General rule on cash renting
The rule is well established that assets which are cash rented after death cease to be an “interest in a closely-held business” which is necessary in order to maintain continuing eligibility for installment payment of federal estate tax and to avoid acceleration. Indeed, a 1983 private letter ruling specifically so held. It has generally been thought that, to avoid acceleration, it was necessary for the lessor of the asset or assets to be bearing the risks of production and the risks of price change with evidence that there was some involvement in management, albeit short of material participation.
The 2003 Ruling
In Ltr. Rul. 200321006, the Internal Revenue Service ruled that a cash rent lease did not accelerate the deferred tax or count against the 50 percent that would lead to acceleration. In the facts of that ruling, a farmer who had been operating as a sole proprietorship and who had been actively involved in farming operations until the date of death, left a will leaving a majority of the decedent’s assets to a residuary trust with three primary beneficiaries. The beneficiaries were two sons and a third individual (unrelated) who had been raised by the decedent. The decedent’s will authorized the trust to lease portions of the land to the trust beneficiaries provided the beneficiaries were to operate the farm personally. The will further provided that, in the event the trust beneficiaries (individually or in combination) were the sole owners of the farming entity, a lease to the entity was authorized. Accordingly, the trust entered into cash rent leases with limited liability companies set up specifically by two of the beneficiaries.
Ordinarily, such post-death cash rent leases have been the occasion for acceleration of federal estate tax. However, in this instance the limited liability companies had single owners and, therefore, were considered disregarded entities. As a result, the rental arrangement was considered a lease directly to the respective heir and did not result in acceleration. The arrangement was viewed as not materially altering the business.
The ruling cites to Rev. Rul. 66-62 as authority. That ruling involved the change from a corporation to an unincorporated form with IRS holding that the transformation did not materially alter the business.
Lease by Residuary Trust
The interesting question is why the ruling did not discuss the fact situation as involving a cash rent lease by the residuary trust. The rule is well established that a cash rent lease, even to a family member of the decedent, fails the test of being a business. Thus, a cash rent lease directly to a family member as heir would ordinarily be expected to trigger acceleration. That literally is the result of the characterization of the arrangement as a cash rent lease to a disregarded LLC.

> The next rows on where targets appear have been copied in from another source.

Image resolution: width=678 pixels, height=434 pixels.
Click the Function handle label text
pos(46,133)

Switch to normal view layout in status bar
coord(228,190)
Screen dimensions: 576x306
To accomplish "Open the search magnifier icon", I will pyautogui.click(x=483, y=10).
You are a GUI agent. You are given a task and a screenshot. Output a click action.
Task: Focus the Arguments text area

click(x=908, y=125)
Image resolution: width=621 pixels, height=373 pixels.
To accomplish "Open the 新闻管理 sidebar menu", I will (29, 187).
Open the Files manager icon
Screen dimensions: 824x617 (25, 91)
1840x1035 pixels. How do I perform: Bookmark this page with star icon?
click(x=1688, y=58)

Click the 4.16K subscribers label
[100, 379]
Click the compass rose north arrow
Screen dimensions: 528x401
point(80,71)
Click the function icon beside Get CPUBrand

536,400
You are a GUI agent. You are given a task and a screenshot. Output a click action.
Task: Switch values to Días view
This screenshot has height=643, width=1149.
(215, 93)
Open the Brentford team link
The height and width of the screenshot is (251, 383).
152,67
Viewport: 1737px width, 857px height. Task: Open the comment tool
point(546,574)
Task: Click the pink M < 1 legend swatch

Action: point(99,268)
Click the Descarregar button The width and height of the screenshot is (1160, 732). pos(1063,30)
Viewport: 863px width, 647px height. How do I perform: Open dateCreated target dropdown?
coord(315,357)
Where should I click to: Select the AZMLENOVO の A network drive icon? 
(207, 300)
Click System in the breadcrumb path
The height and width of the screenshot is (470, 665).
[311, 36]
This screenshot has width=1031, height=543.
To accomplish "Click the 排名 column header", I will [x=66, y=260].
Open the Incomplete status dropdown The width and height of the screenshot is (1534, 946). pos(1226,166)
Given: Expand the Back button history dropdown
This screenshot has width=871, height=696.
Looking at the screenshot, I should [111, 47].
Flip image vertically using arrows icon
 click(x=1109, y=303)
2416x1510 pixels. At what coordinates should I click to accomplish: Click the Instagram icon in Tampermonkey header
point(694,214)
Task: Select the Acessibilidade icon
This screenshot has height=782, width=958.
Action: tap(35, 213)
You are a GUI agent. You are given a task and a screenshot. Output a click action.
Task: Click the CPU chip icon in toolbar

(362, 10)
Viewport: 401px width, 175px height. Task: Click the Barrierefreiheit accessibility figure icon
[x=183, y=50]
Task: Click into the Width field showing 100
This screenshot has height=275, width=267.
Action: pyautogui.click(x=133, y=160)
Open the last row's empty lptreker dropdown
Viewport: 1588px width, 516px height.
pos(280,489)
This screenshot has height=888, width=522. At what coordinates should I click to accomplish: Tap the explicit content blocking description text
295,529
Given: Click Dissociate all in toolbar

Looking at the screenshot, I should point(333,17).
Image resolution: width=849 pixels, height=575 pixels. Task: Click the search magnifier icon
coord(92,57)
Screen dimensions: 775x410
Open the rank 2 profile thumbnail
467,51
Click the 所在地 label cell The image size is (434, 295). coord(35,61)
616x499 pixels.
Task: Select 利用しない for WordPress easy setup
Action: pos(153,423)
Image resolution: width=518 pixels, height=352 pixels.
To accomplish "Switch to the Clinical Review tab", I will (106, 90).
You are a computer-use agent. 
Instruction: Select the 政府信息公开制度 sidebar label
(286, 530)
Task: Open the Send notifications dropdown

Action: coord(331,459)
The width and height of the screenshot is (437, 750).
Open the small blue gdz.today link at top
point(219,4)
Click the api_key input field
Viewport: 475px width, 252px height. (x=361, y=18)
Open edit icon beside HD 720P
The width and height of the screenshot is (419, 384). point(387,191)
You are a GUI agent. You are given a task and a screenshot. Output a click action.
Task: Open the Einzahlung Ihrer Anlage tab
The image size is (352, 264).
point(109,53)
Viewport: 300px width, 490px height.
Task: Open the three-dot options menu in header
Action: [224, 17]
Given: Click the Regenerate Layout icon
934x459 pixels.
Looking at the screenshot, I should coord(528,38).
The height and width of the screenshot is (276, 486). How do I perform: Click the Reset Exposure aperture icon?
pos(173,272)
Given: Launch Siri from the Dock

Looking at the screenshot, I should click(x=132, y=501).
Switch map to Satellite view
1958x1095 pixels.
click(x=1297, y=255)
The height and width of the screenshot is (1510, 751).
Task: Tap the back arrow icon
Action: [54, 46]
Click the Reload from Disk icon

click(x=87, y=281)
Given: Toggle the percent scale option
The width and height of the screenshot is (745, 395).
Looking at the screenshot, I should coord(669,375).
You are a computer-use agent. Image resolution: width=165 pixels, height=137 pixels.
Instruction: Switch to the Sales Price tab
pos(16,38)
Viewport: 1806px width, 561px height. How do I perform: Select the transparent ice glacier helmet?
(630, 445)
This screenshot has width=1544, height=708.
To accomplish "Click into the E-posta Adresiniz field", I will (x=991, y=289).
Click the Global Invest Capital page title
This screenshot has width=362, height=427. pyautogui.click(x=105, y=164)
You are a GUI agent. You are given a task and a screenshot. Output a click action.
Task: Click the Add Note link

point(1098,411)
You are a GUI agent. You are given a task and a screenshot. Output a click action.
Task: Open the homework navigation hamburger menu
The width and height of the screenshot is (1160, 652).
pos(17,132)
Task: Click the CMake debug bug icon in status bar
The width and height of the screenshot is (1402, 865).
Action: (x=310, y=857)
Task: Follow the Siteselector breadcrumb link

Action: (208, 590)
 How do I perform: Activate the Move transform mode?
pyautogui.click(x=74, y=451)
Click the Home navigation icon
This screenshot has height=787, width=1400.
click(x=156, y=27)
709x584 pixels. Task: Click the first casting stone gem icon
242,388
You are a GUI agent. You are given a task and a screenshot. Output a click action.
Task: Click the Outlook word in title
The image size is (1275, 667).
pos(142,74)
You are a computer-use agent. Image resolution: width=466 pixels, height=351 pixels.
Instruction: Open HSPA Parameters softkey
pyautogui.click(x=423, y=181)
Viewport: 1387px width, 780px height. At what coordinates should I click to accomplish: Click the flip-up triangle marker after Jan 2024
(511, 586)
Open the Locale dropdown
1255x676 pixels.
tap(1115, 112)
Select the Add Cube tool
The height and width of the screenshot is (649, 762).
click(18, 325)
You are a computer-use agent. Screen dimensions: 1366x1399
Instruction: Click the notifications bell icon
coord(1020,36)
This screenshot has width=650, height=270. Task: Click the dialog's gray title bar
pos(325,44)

The important point is that it is the lessor who is expected to maintain the assets involved as a business. As the lessor, the residuary trust seemingly failed to meet that requirement.
There has been an exception, at least in the pre-death qualification period, for trusts that were grantor trusts which was not the case in the 2003 letter ruling. Obviously, a residuary trust is not a grantor trust. It is noted that the residuary trust in question had three beneficiaries, only one of which was the lessee. Thus, it would appear that the trust was no longer meeting the “business” requirement in the period during which acceleration could occur.
Care is needed for all post-death leasing, entity transformations or other distributions, sales or dispositions. The latest ruling should be used carefully as authority. It provides only limited authority for post-death cash rent leasing of assets subject to an election to pay federal estate tax in installments. The safe approach is to assure that the post-death owner of the assets, including a trust, meets a “business” test during the entire period during which acceleration could occur.
* Reprinted with permission from the June 19, 2003 issue of Agricultural Law Digest, Agricultural Law press publications, Eugene, Oregon. Footnotes not included.